Cheney school bus driver Rene Penna’s route takes her through the Turnbull National Wildlife Refuge.
She encourages the kids to note animal sightings and to count how many they see.
Well, last week one kindergartener piped up and reported that he had observed “a gallon of elk.”
Rigged: So these two women who didn’t know one another were admiring an exercise machine at Costco.
They seemed to agree that this particular elliptical trainer was superior to a less expensive model also on display.
“But how would you get it home?” wondered Woman No. 1.
To the other shopper, the answer was obvious. “In your truck,” said Woman No. 2.
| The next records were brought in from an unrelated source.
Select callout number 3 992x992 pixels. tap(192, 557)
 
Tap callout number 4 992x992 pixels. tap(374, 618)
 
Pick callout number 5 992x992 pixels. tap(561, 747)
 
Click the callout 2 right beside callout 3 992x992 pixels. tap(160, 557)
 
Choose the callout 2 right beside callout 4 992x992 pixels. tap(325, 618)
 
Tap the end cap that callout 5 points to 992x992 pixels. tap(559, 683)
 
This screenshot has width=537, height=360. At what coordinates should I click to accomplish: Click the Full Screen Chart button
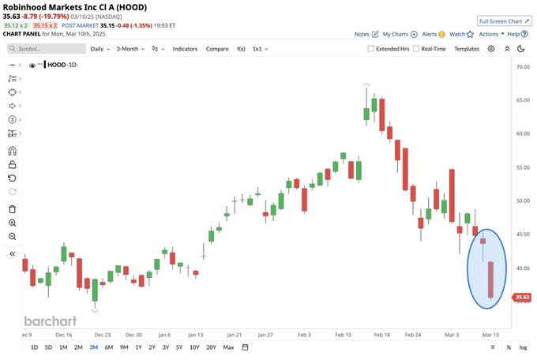point(503,21)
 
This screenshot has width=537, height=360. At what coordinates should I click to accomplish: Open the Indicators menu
point(185,49)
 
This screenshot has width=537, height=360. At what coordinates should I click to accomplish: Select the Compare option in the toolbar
point(217,49)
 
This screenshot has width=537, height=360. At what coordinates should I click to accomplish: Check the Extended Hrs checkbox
point(372,49)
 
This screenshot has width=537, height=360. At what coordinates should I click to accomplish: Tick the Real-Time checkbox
point(415,49)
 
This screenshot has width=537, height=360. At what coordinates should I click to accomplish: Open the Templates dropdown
point(467,49)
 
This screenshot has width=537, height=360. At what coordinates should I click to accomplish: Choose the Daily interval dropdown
point(99,49)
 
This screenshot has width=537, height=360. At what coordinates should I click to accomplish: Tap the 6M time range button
point(108,347)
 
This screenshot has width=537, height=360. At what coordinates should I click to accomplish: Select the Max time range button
point(228,347)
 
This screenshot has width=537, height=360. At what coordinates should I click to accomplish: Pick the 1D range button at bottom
point(34,347)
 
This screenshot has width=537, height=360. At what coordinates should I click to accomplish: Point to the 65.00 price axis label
point(523,100)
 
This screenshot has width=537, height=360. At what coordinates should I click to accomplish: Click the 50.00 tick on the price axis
point(523,201)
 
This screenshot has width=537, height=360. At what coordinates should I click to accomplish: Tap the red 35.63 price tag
point(521,298)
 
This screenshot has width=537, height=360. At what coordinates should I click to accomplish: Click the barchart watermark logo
point(50,321)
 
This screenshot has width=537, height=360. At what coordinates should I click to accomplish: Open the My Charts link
point(396,35)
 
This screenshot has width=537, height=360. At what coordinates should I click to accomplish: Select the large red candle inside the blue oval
point(491,279)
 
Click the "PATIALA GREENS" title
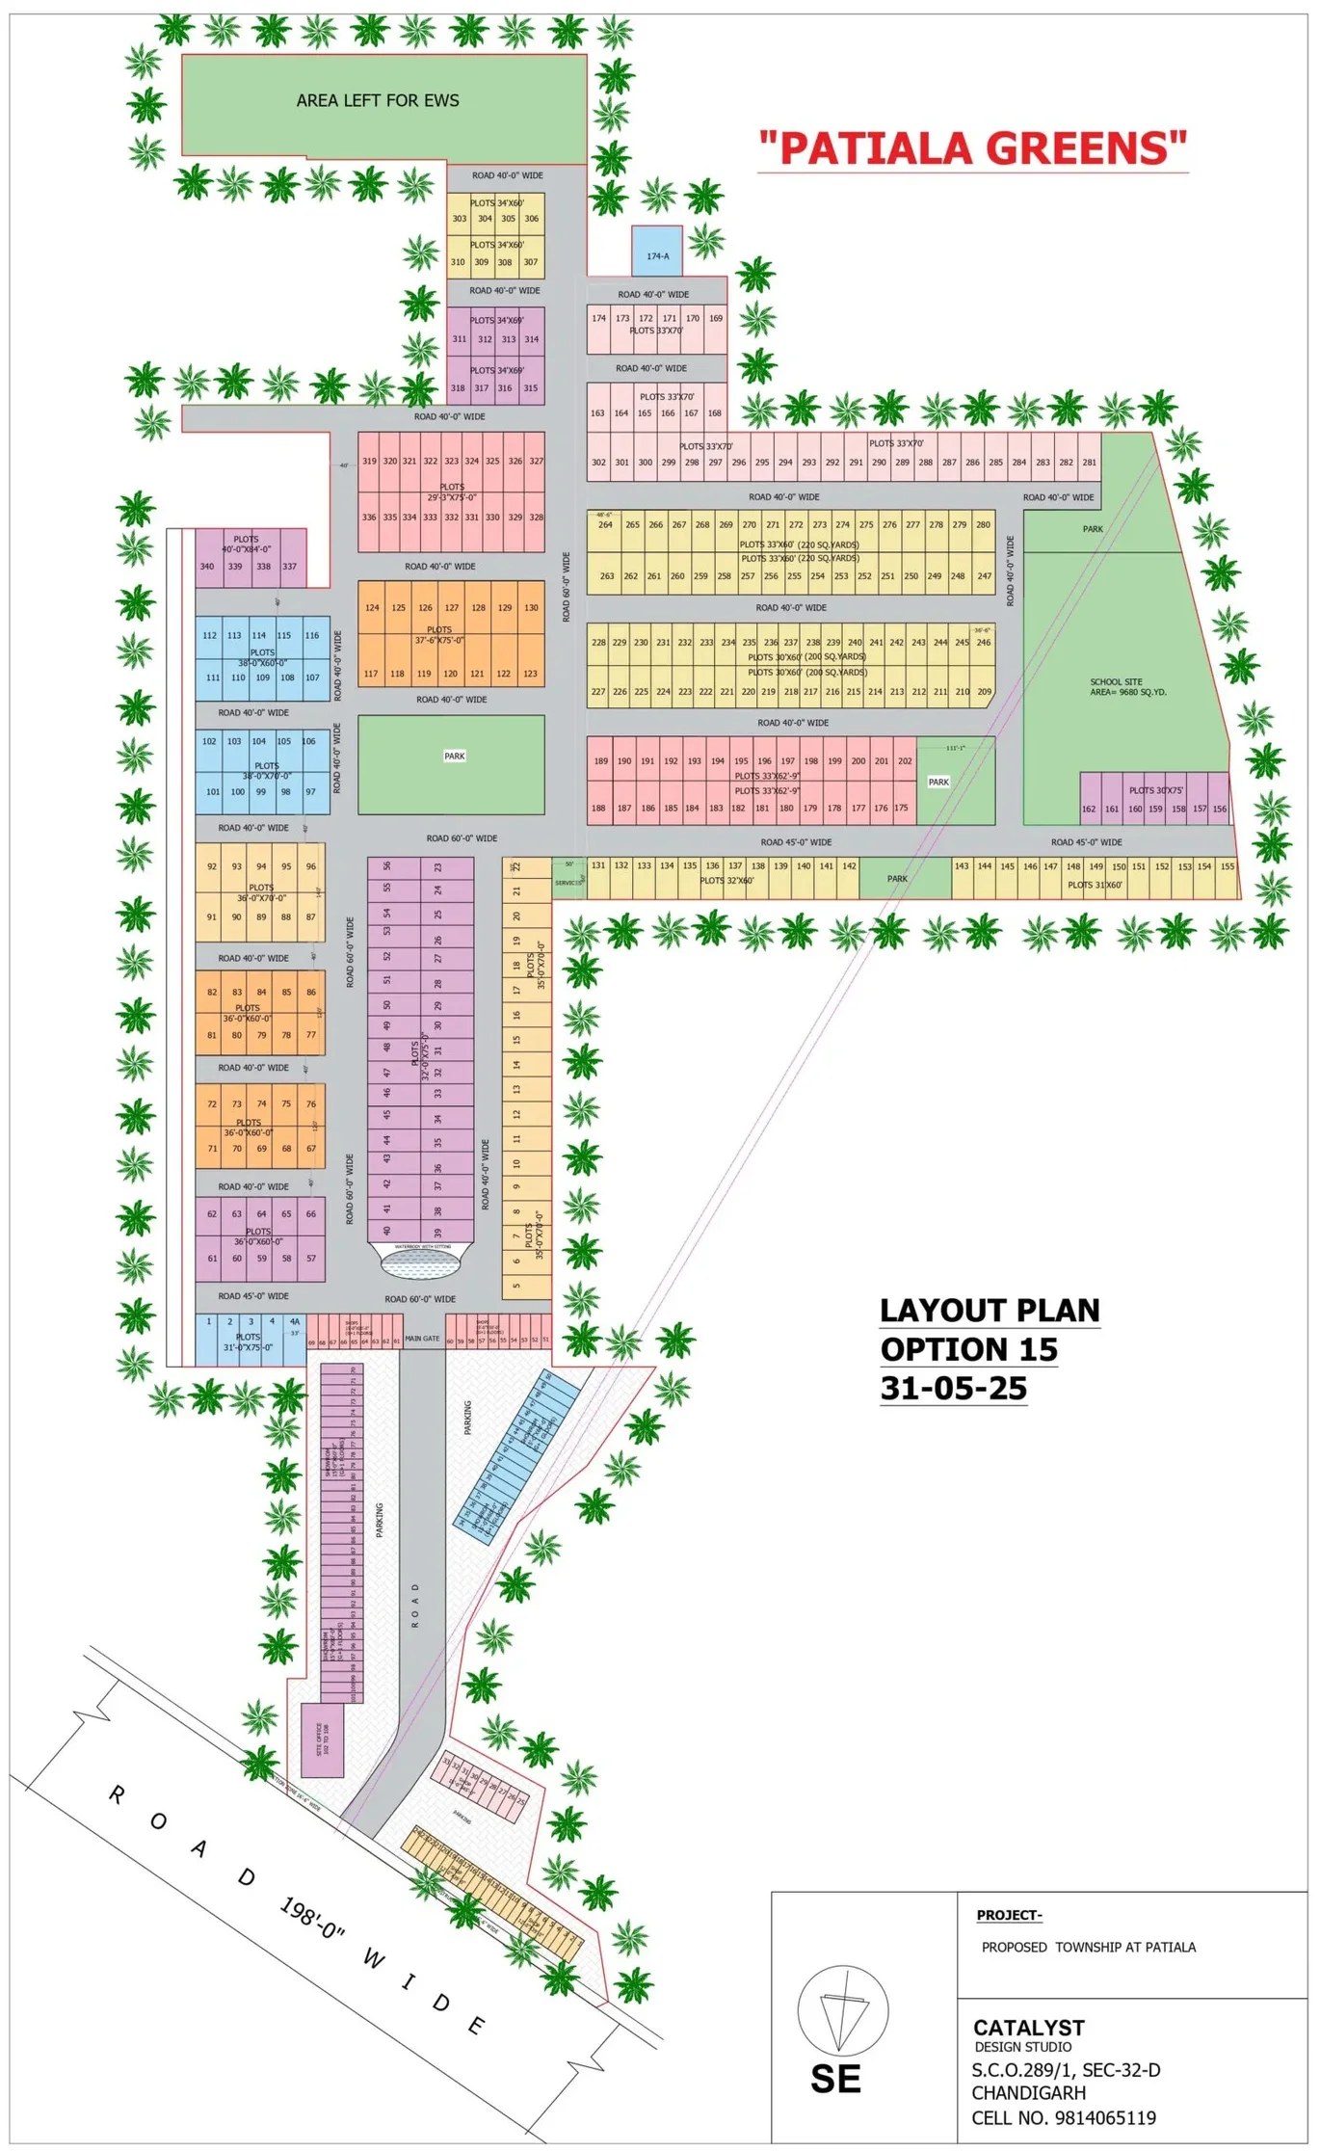tap(972, 148)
Apparently it had not occurred to Woman No. 2 that not everyone has a truck.
This was not the first time someone around here seemed to believe that pickup ownership is universal. It happens with some regularity.
I’m not sure what truck assumption says about Spokane. Perhaps it means driving a regular car qualifies as nonconformity here. Or maybe it’s a compliment.
Party planning note: Halloween is on a Saturday.
A crate of Slice answers: North Idaho’s Vicky Kienholz has an apple tree that drops fruit on a metal roof over a deck. “Sounds like a bomb going off,” she said.
North Sider Leonard Riley has been counting the apples his prodigious tree drops in his yard for about 40 years. He figures he has gathered up more than 100,000 apples. He saves a few for the birds in winter.
And Curt Olsen would name a new extra-sweet variety the Cotton Candy apple.
Today’s Slice question: How much of your mortgage paperwork did you actually read?